A modified form of the invention is illustrated in FIG. 4 wherein suspension rods 50 are attached to the lower portion of curved portion 42 for suspending an antierosion disc 52 therefrom. The weight of the antierosion disc 52 may be increased so as to provide ballast means for the flotation unit. It is possible to make the anti-erosion disc sufficiently heavy either by increasing its thickness or by incorporating a ballastreceiving container therewith so as to provide the sole ballast means for the unit. Alternatively, it is possible to combine the weight of the anti-erosion disc with ballast means 46 to provide the desired ballast for the entire unit. By maintaining the skirt 40 and curved portion 42, a low loss fluid flow is preserved in this embodiment of the invention.

It is also possible to provide some ballast in the lower portion of the flotation means 18, i.e., in the lower portion 26 of the flotation means 18. However, such ballast means in this position is preferably used only to augment the ballast provided at 46 or the ballast pro vided at 46 plus the weight of the anti-erosion disc 52, since it is desired to have an effective center of gravity for the entire unit below the floating line of the flotation means 18.

In the preferred form of the invention such as is illustrated in FIG. 1, a low loss fluid flow entrance is provided in that the passageway is substantially unobstructed for the water to be lifted by propeller 34 and be deflected by deflection plate 14 substantially radially of the aeration unit in order for the water to be aerated. While the ballast means 46 is preferably cement, other materials heavier than water may be used. Since the ballast receptacle for the ballast means 46 is toroidal, continuous and symmetrical with respect to the longitudinal axis of the entire unit, there are no discontinuities or imbalances such as would be encountered if non-symmetrical weights were suspended from the unit.

While presently preferred embodiments of the invention have been illustrated and described, it will be recognized that the invention may be otherwise variously embodied and practiced within the scope of the claims which follow.

# WORK TO DO
(a) Could you duplicate the part of the aeration unit excerpt starting at "A modified form" and ending at "of the invention."?
(b) How would the paragraph of the aeration unit excerpt that begins "It is also possible to provide some ballast" read as a short bulleted list that keeps its main facts?

# RECORDED INFORMATION
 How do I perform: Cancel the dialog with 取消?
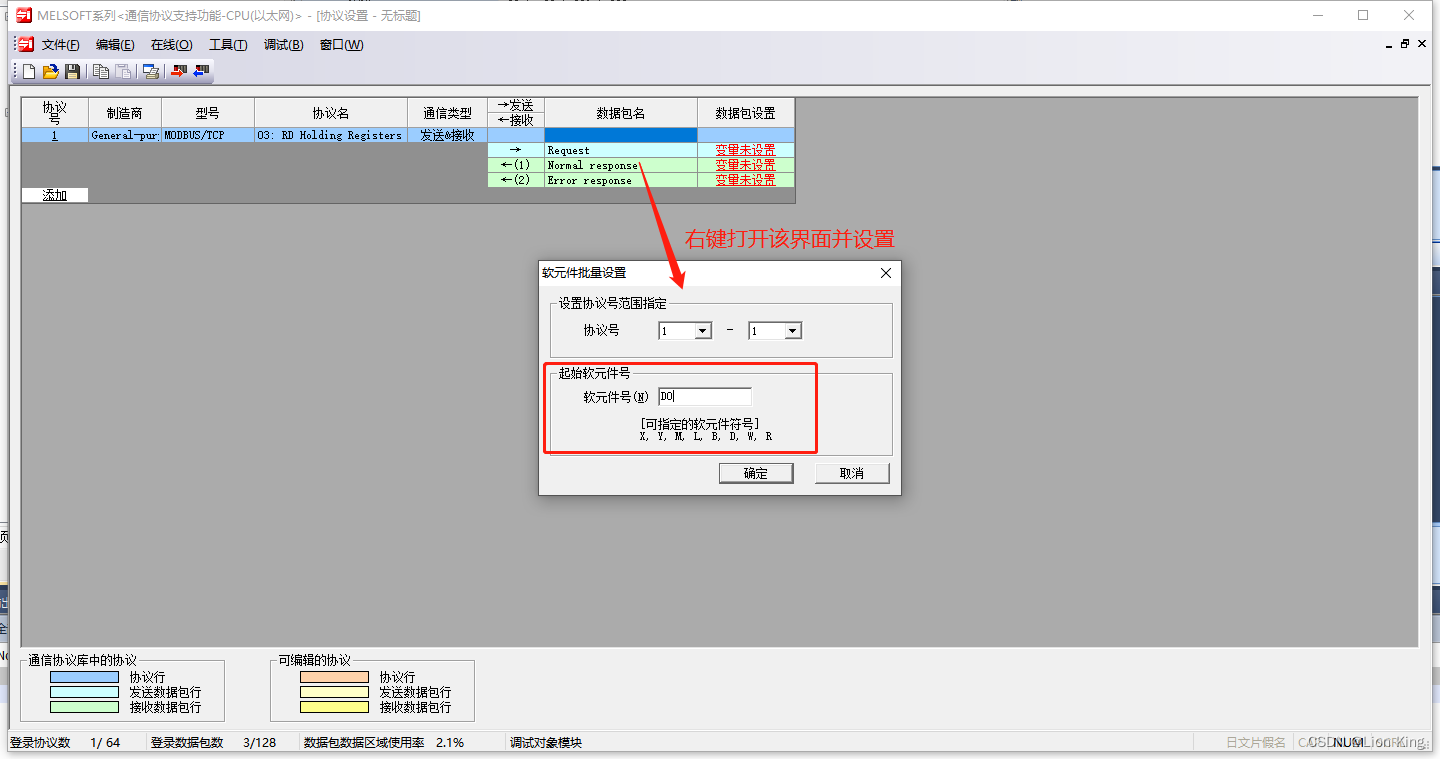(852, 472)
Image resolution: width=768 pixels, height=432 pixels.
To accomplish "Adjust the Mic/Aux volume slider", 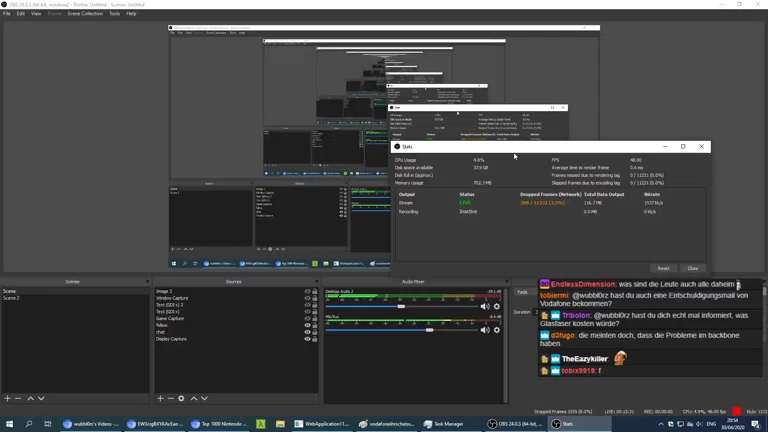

# RESULTS BY TASK
(a)
A modified form of the invention is illustrated in FIG. 4 wherein suspension rods 50 are attached to the lower portion of curved portion 42 for suspending an antierosion disc 52 therefrom. The weight of the antierosion disc 52 may be increased so as to provide ballast means for the flotation unit. It is possible to make the anti-erosion disc sufficiently heavy either by increasing its thickness or by incorporating a ballastreceiving container therewith so as to provide the sole ballast means for the unit. Alternatively, it is possible to combine the weight of the anti-erosion disc with ballast means 46 to provide the desired ballast for the entire unit. By maintaining the skirt 40 and curved portion 42, a low loss fluid flow is preserved in this embodiment of the invention.

(b)
- Some ballast can also be placed in the lower portion 26 of the flotation means 18.
- Ballast there is preferably used only to add to the ballast at 46, or to the ballast at 46 plus the weight of the anti-erosion disc 52.
- The goal is an effective center of gravity for the entire unit below the floating line of the flotation means 18.